United States of America
Major General Marion Carl was a World War II ace and post-war test pilot who established several major world speed and altitude records. General Carl's flying exploits were legendary. In 1942, he became the first Marine fighter ace, downing three Japanese bombers and a fighter plane in a single encounter over Guadalcanal. Before departing the South Pacific, he was credited with 12 kills. After the war General Carl became a Navy Test Pilot. He set the World Speed record of 651 mph on August 25, 1947, at what is now Edward Airforce Base in California. When Chuck Yeager, the Air Force's top test pilot, recaptured the record by breaking the sound barrier, a determined Marion Carl flew the Bell X-1 rocket plane on October 14 to speeds exceeding 700 mph. Recognizing the military potential for vertical flight, he became the 2nd Marine to be licensed as a helicopter pilot. Flying a fixed-wing aircraft in 1953, General Carl set a world altitude record of 83,235 feet.
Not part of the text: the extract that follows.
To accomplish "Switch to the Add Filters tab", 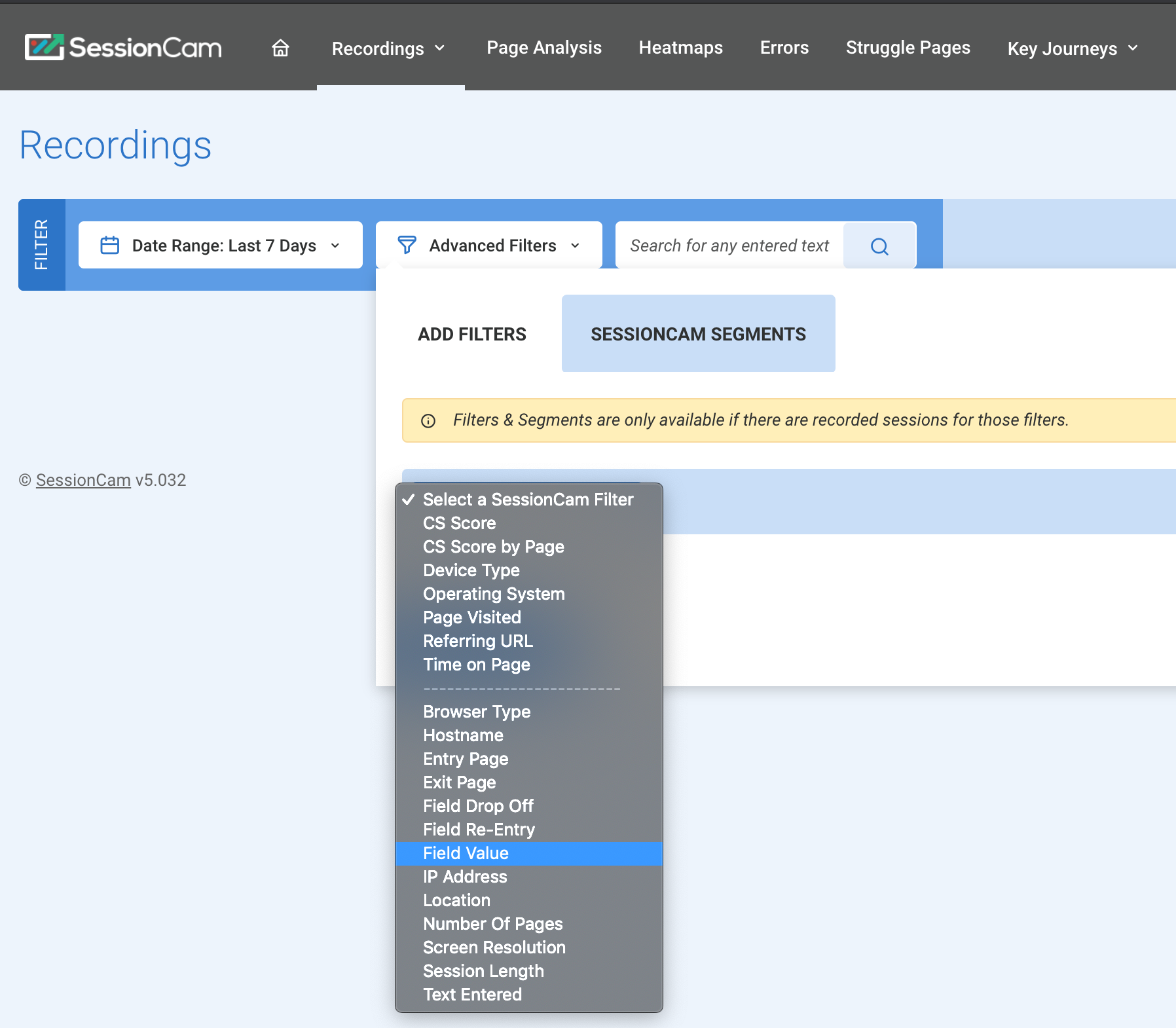I will point(471,334).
He returned to combat during the Vietnam war, where he commanded the 2nd Marine Air Wing. He retired in 1973 with 13,000 flying hours, the Navy Cross with two Gold Stars, the Legion of Merit with three Gold Stars; and the Distinguished Flying Cross with Four Gold Stars.
General Carl was a role model for several generations of Marine Corps aviators who universally admired Carl's self-discipline, personal courage, and determination.